## What you are asked to do:
In the entries below, find the line with "Task: Go to the Agent tab" and print exactly every line from there up to and including the line with "Task: Open the Shareholder Deck document row", with no other lines.

## Task material:
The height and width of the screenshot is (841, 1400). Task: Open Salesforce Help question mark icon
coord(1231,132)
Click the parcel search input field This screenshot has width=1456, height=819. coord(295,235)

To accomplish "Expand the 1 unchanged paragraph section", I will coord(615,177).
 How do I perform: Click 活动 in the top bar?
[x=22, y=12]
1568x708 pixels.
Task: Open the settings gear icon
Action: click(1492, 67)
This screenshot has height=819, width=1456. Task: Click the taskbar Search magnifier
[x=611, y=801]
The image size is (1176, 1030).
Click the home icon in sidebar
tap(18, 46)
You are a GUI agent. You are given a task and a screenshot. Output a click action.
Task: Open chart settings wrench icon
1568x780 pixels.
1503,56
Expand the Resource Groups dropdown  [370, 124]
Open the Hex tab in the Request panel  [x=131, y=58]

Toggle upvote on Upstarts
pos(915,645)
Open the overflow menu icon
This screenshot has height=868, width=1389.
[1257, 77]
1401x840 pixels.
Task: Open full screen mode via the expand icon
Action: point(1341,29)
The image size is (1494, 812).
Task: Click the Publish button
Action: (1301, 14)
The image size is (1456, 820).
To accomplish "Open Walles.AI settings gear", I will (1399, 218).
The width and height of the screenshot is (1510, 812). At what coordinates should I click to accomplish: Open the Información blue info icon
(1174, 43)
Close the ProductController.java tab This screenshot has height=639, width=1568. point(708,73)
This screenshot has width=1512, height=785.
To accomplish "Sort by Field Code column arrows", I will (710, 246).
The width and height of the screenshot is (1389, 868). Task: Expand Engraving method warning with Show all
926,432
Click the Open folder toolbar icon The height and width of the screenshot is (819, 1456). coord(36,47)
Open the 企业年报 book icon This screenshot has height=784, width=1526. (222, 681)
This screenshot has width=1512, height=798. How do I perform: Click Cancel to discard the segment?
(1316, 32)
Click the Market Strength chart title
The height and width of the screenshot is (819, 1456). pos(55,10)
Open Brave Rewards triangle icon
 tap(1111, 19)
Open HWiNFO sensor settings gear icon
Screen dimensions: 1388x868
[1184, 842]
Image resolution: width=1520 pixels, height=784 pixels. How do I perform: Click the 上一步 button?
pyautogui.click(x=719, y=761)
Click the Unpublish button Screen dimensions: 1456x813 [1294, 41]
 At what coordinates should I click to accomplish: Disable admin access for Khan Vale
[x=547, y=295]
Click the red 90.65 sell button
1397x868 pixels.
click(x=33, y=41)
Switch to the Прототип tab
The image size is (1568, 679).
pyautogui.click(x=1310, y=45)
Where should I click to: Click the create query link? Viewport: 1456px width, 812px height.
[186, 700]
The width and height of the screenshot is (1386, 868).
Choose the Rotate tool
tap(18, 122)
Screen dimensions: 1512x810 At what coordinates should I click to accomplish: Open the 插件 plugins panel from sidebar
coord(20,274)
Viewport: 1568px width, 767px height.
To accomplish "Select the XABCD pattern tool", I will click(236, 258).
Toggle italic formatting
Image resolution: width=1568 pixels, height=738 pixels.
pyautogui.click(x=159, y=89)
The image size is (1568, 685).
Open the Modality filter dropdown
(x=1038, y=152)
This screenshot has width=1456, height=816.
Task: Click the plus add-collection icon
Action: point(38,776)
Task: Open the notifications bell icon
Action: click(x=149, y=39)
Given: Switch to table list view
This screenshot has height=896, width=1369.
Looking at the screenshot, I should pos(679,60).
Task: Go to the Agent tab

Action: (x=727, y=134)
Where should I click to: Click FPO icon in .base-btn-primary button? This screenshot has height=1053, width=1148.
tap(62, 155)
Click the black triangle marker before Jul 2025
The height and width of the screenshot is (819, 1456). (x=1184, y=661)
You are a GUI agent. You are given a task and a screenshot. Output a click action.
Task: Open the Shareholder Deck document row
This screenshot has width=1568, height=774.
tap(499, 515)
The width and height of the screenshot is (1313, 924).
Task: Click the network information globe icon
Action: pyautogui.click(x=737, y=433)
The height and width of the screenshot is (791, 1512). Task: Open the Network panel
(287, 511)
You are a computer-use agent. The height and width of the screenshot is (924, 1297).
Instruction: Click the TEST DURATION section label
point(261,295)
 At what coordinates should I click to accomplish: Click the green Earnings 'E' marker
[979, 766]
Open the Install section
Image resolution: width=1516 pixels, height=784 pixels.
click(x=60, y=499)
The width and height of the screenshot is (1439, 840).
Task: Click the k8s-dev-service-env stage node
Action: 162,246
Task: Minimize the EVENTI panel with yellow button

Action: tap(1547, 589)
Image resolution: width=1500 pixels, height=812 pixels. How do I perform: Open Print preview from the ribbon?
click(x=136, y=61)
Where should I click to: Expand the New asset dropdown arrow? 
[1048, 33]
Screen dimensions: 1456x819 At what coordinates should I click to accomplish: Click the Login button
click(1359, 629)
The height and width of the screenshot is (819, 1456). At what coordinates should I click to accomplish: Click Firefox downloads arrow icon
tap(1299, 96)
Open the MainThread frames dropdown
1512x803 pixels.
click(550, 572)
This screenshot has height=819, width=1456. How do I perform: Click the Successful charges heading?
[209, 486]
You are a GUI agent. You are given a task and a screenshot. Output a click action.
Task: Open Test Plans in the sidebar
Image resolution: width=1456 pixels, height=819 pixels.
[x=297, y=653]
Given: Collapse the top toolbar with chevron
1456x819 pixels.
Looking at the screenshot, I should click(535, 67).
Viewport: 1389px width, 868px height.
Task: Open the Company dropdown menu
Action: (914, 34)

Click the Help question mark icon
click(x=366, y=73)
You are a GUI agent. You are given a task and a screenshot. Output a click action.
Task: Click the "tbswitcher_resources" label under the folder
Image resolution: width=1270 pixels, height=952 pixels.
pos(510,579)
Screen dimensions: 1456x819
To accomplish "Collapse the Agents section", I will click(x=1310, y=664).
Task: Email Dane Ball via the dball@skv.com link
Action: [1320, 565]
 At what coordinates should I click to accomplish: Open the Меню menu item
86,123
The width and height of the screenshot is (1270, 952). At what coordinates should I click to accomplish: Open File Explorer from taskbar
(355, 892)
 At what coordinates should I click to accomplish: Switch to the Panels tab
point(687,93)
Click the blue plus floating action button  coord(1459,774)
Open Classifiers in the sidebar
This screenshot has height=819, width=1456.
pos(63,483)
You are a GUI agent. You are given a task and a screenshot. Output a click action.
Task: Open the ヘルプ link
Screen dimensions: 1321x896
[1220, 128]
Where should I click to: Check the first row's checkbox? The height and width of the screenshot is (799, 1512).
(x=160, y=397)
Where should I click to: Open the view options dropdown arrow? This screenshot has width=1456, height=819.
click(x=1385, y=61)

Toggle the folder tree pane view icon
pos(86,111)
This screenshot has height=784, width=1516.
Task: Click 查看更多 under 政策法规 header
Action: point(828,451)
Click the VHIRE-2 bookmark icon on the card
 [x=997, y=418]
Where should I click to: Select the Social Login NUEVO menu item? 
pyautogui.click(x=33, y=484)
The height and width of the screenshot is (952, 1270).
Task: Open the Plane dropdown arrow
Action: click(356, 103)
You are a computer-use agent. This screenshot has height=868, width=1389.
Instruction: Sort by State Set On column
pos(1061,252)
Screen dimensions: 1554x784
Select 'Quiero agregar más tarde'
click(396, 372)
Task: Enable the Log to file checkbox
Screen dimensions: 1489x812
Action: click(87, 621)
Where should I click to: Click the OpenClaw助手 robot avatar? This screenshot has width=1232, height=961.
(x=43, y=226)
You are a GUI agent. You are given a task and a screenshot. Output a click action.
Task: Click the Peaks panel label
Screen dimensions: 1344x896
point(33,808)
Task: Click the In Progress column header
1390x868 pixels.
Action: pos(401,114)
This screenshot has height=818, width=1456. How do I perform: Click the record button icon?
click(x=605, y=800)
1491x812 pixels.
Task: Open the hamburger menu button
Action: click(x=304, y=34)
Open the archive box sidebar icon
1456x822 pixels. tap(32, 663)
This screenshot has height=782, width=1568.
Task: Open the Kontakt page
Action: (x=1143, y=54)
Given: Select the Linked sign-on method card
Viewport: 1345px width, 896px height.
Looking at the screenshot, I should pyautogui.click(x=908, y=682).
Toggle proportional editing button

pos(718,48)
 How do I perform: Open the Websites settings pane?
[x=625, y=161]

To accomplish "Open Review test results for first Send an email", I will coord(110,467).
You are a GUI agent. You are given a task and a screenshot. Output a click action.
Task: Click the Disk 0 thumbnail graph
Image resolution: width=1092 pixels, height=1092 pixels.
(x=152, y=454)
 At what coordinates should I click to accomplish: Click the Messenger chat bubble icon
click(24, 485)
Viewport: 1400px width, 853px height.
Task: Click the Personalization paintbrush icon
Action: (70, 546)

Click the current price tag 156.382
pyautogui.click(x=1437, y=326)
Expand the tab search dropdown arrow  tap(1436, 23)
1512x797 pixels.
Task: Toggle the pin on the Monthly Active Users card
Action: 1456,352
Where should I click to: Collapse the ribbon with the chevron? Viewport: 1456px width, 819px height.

## Your response:
Task: Go to the Agent tab

Action: (x=727, y=134)
Where should I click to: Click FPO icon in .base-btn-primary button? This screenshot has height=1053, width=1148.
tap(62, 155)
Click the black triangle marker before Jul 2025
The height and width of the screenshot is (819, 1456). (x=1184, y=661)
You are a GUI agent. You are given a task and a screenshot. Output a click action.
Task: Open the Shareholder Deck document row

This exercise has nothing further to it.